For most people, this means transferring some of their internal AI workloads to private data centers. The current popular debate between “public cloud and private cloud” data centers also applies to AI data centers. Many companies are intimidated by new projects such as building AI infrastructure. Challenges do exist, but they are not insurmountable. The existing knowledge of data centers is not outdated. All you need is some help, Zhanbo Network can provide guidance for you.In this blog series, we will explore the different considerations that businesses have when investing in AI, and how Juniper Networks’ “AI Data Center ABC” drives different approaches: application (A), build (B) vs. purchase (B), and cost (C).

It would be helpful to have a better understanding of infrastructure options, some basic principles of AI architecture, and the fundamental categories of AI development, delivery, training, and inference.

The inference server is hosted in the front-end data center connected to the Internet, where users and devices can query fully trained AI applications (such as Llama 3). Using TCP, inference queries and traffic patterns are similar to other cloud hosting workloads. The inference server can perform real-time inference using a regular computer processing unit (CPU) or the same graphics processing unit (GPU) used for training, providing the fastest response speed with the lowest latency, typically measured by metrics such as “time to reach the first token” and “time to reach incremental tokens”. Essentially, this is the speed at which LLM responds to queries, and if the scale is large, it may require significant investment and expertise to ensure consistent performance.

On the other hand, training has unique processing challenges that require special data center architectures. The training is conducted in the back-end data center, where the LLM and training data set are isolated from the “malicious” Internet. These data centers are designed with high-capacity, high-performance GPU computing and storage platforms, and use dedicated rail optimized switching matrices interconnected with 400Gbps and 800Gbps networks. Due to the large number of “elephant” streams and extensive GPU to GPU communication, these networks must be optimized to handle the capacity, traffic patterns, and traffic management requirements of continuous training cycles that may take months to complete.
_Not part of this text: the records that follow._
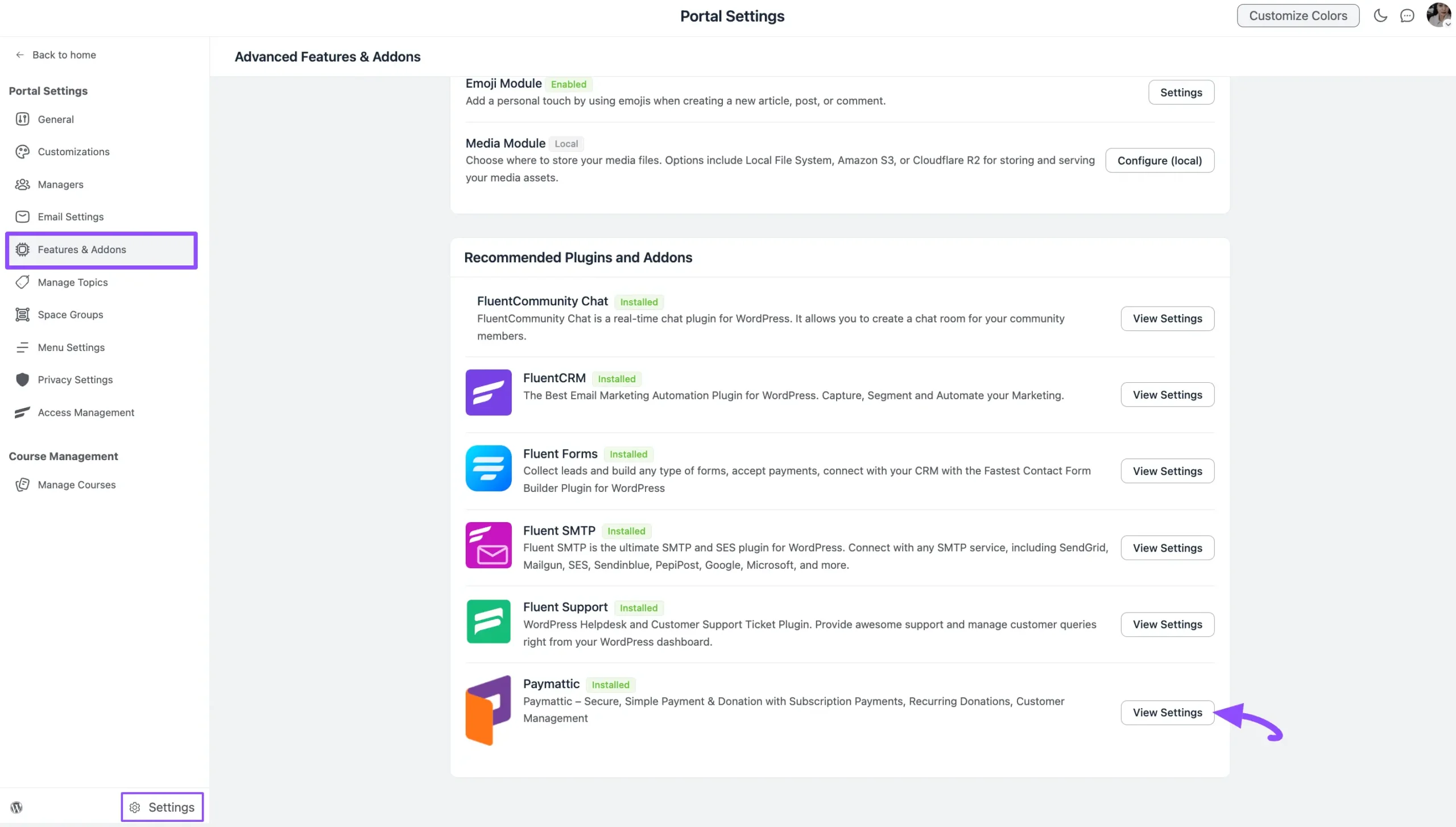The image size is (1456, 827).
Task: Open General portal settings
Action: click(x=56, y=119)
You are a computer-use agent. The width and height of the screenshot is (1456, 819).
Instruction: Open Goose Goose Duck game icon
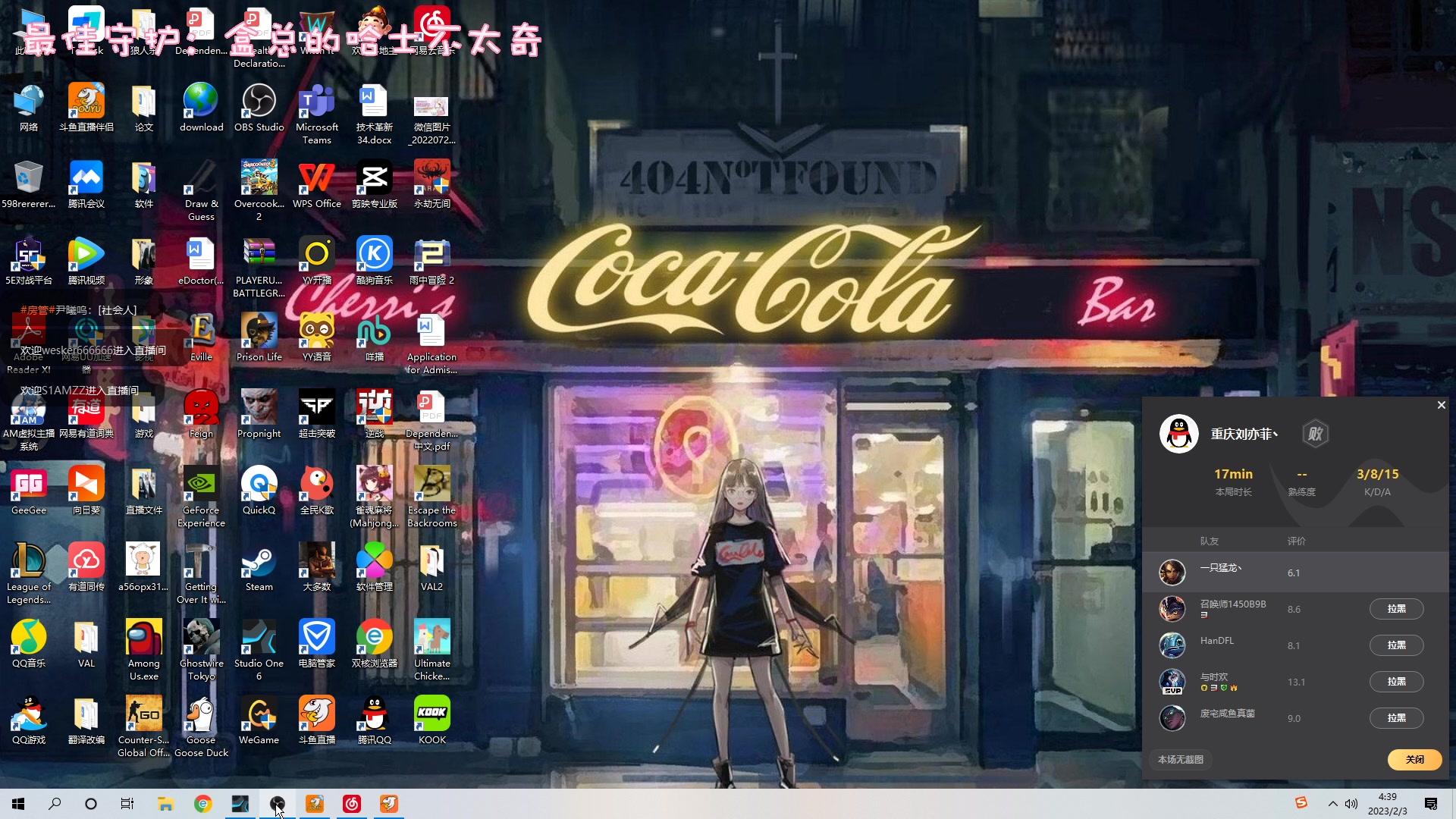coord(201,715)
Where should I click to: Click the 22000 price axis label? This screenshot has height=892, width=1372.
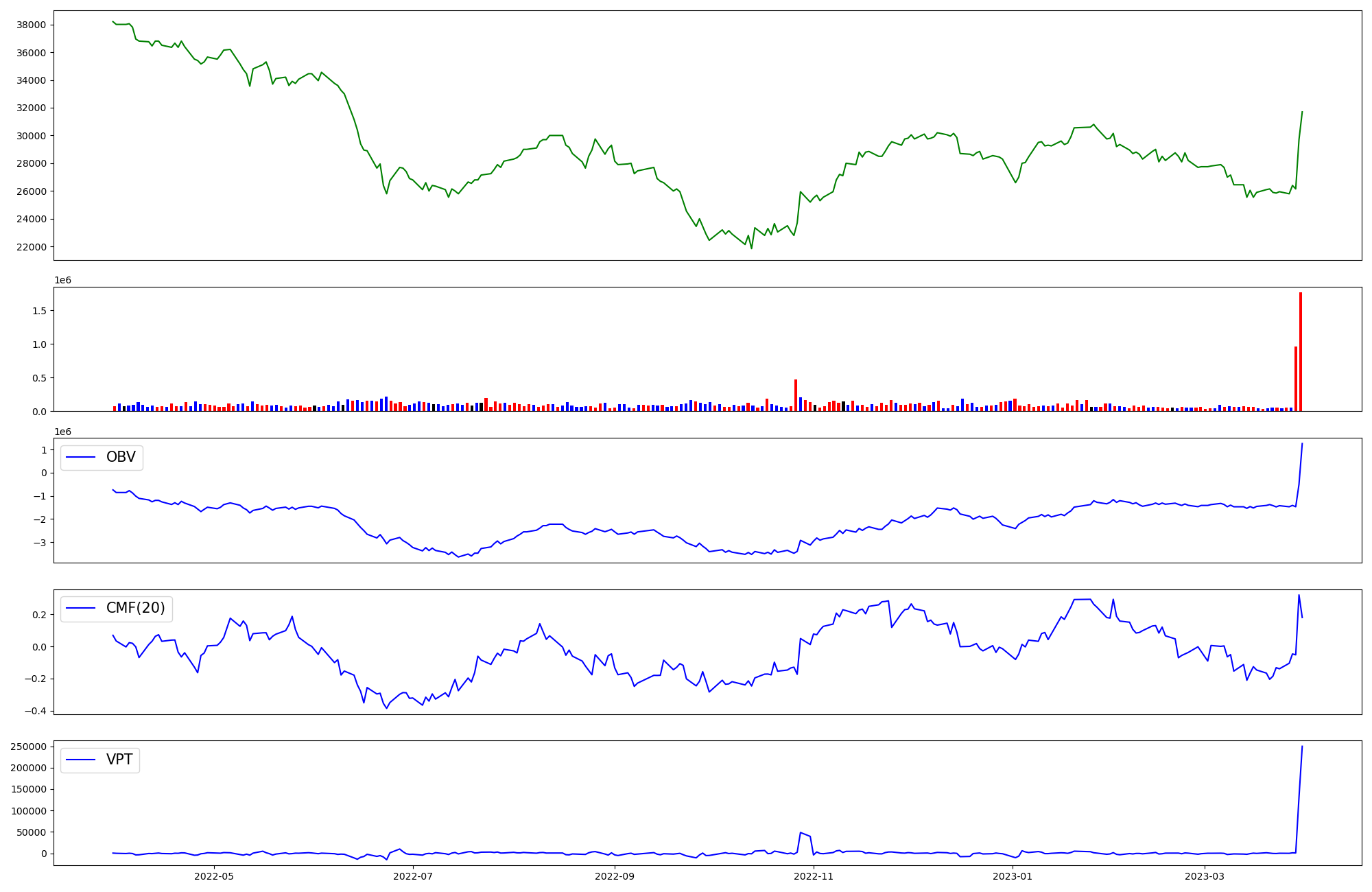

The time required to complete the training depends on the complexity of the LLM, the number of neural network layers used to train the LLM, the number of parameters that must be adjusted to improve accuracy, and the design of the data center infrastructure.But what is a neural network and which parameters can improve LLM results?

Neural network is a computing architecture designed to mimic the computational model of the human brain. A neural network consists of a set of progressive functional layers, where the input layer is responsible for receiving data, the output layer is responsible for presenting results, and the intermediate hidden layer is responsible for processing raw data input into usable information. The output of one layer becomes the input of another layer, so that queries can be systematically decomposed, analyzed, and processed on each set of neural nodes (or mathematical functions) until results are obtained.

Each neural node within each layer has a neural network connection network structure, and AI scientists can apply weights to each connection. Each weight is a numerical value representing the strength of association with a specific connection.